> [Dataset entries]:
----------
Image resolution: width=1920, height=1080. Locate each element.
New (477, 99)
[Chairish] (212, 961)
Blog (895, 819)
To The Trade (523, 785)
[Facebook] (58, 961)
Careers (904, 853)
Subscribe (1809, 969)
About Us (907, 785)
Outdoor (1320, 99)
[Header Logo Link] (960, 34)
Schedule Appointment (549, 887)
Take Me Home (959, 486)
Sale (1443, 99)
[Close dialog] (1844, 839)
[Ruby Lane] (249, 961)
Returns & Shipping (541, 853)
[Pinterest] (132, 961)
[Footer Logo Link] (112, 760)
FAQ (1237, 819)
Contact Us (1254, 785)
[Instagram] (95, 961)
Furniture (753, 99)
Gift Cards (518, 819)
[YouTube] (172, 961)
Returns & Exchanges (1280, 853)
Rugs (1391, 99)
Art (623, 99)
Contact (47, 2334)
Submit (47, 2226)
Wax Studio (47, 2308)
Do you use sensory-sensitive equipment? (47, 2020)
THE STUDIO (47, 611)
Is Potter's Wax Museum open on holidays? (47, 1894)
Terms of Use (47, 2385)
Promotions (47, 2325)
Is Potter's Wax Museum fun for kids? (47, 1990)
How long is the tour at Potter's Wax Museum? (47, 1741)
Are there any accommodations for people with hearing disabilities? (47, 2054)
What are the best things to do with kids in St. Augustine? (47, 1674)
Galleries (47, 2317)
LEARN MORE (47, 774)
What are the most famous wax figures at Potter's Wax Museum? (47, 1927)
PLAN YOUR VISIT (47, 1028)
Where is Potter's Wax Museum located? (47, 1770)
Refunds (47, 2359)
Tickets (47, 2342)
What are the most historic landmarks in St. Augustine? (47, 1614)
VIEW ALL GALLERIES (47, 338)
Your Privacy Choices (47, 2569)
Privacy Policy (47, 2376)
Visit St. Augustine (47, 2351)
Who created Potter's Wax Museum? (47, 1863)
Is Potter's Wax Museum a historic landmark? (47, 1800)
----------
> [WORK INSTRUCTIONS]:
In full and without changes, give the data above once more.

> [RESPONSE BOX]:
Image resolution: width=1920, height=1080. Locate each element.
New (477, 99)
[Chairish] (212, 961)
Blog (895, 819)
To The Trade (523, 785)
[Facebook] (58, 961)
Careers (904, 853)
Subscribe (1809, 969)
About Us (907, 785)
Outdoor (1320, 99)
[Header Logo Link] (960, 34)
Schedule Appointment (549, 887)
Take Me Home (959, 486)
Sale (1443, 99)
[Close dialog] (1844, 839)
[Ruby Lane] (249, 961)
Returns & Shipping (541, 853)
[Pinterest] (132, 961)
[Footer Logo Link] (112, 760)
FAQ (1237, 819)
Contact Us (1254, 785)
[Instagram] (95, 961)
Furniture (753, 99)
Gift Cards (518, 819)
[YouTube] (172, 961)
Returns & Exchanges (1280, 853)
Rugs (1391, 99)
Art (623, 99)
Contact (47, 2334)
Submit (47, 2226)
Wax Studio (47, 2308)
Do you use sensory-sensitive equipment? (47, 2020)
THE STUDIO (47, 611)
Is Potter's Wax Museum open on holidays? (47, 1894)
Terms of Use (47, 2385)
Promotions (47, 2325)
Is Potter's Wax Museum fun for kids? (47, 1990)
How long is the tour at Potter's Wax Museum? (47, 1741)
Are there any accommodations for people with hearing disabilities? (47, 2054)
What are the best things to do with kids in St. Augustine? (47, 1674)
Galleries (47, 2317)
LEARN MORE (47, 774)
What are the most famous wax figures at Potter's Wax Museum? (47, 1927)
PLAN YOUR VISIT (47, 1028)
Where is Potter's Wax Museum located? (47, 1770)
Refunds (47, 2359)
Tickets (47, 2342)
What are the most historic landmarks in St. Augustine? (47, 1614)
VIEW ALL GALLERIES (47, 338)
Your Privacy Choices (47, 2569)
Privacy Policy (47, 2376)
Visit St. Augustine (47, 2351)
Who created Potter's Wax Museum? (47, 1863)
Is Potter's Wax Museum a historic landmark? (47, 1800)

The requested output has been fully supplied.